Most languages sidestep the problem by forbidding option 1 and refusing to give direct pointer-access to garbage-collected arrays. Usually, forbidding option 1 is not a problem, since arrays in Java and lists in Python are builtin into the language and replace most of the users of pointers.

There are some exceptions though. Java’s JNI allows raw access to an arrays’s memory with GetPrimitiveArrayCritical. However, there is no need to worry about mutating length because java arrays have a fixed size (although it does temporarily prevent garbage collection). Python’s native CAPI exposes access to a list’s raw memory with PyListObject->ob_items, although native code must be careful of any user code changing the length.

This problem can also come up in unexpected places. For example, the C implementation of Python’s list.sort coerces the list into a raw pointer, then sorts the memory directly using the pointers. The original code for that function continued to use the original pointer even if a user comparison, leading to bugs. The current implementation temporarily sets the length to zero and carefully guards against any mutations.

What Rust/C++ do (in their stdlib)

Rust and C++ tend to restrict the second option, allowing only a single reference to a vector by default.

Rust’s ownership system and borrow checker ensures that Vec<T> only has a single owner. Changing the length requires a a uniquely owned &mut T reference. Mutating the length while iterating is statically impossible

In C++, you should only have one owner, but this can’t be statically verified. Mutating the length while iterating is undefined behavior.

In Rust, you can have duplicate ownership by wrapping in a Rc, and you can allow runtime-checked mutation by wrapping in a RefCell.

The zerogc solution

zerogc allows the user to pick their guarantees.

If you are fine with unique ownership, you can use GcVec. Unlike most garbage collected types, this allows mutable access to the contents. It can even coerce to a &mut [T] reference.

If you want multiple ownership, you are left with two options:

  1. GcVecCell which is essentially Gc<RefCell<Vec<T>>>. It has some runtime overhead, but allows coercion to &[T] (and even &mut [T])
  2. GcRawVec which doesn’t allow coercion to &[T], but avoids runtime borrow checks.

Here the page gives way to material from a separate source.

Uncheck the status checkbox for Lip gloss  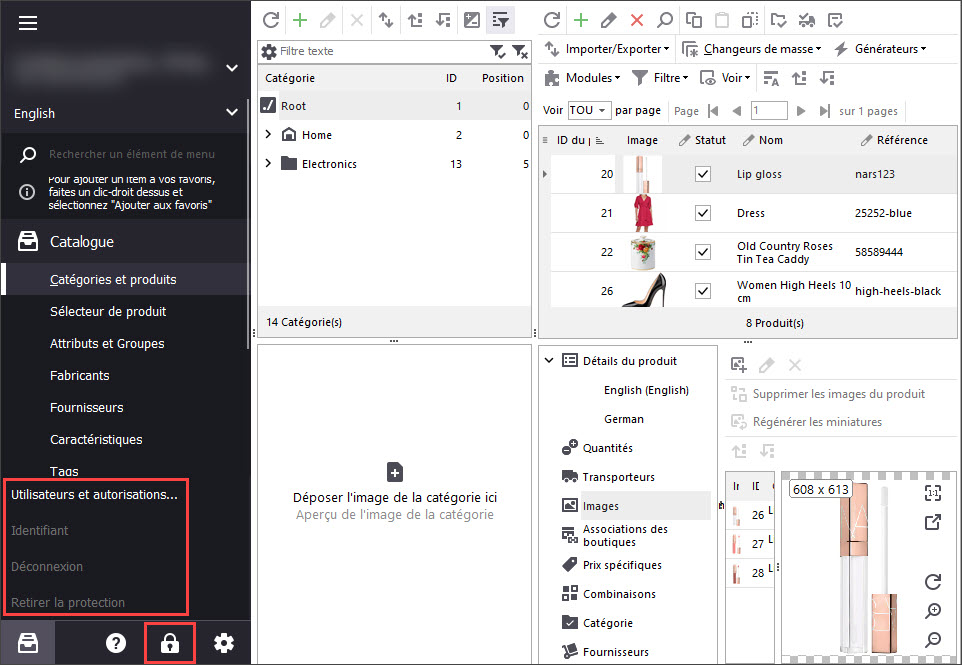(x=703, y=174)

GcRawVec is probably the most niche of all the vector types and it doesn’t really have a direct analogue with any standard library types. It is probably most similar to a Cell< Gc< Vec<Cell<T>> >>.

Calls to get yield T instead of &T require T: Copy (just like Cell), because there is no way to guarantee the length wont be mutated or the element won’t be set while the reference is in use.

A GcRawVec may never give out references or slices directly to its contents, because other references may trigger reallocation at any time (via a push).

NOTE: A similar problem occurs with asynchronous, concurrent collectors. It has been called the stretchy vector problem by some. This is less of a problem for zerogc, because collections can only happen at explicit safepoints.